■ **What the exercise asks**
Output every line below without omitting or altering anything.
# # #
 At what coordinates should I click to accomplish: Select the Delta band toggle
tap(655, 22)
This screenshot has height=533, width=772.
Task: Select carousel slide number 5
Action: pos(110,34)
# # #
■ **Exercise result**
 At what coordinates should I click to accomplish: Select the Delta band toggle
tap(655, 22)
This screenshot has height=533, width=772.
Task: Select carousel slide number 5
Action: pos(110,34)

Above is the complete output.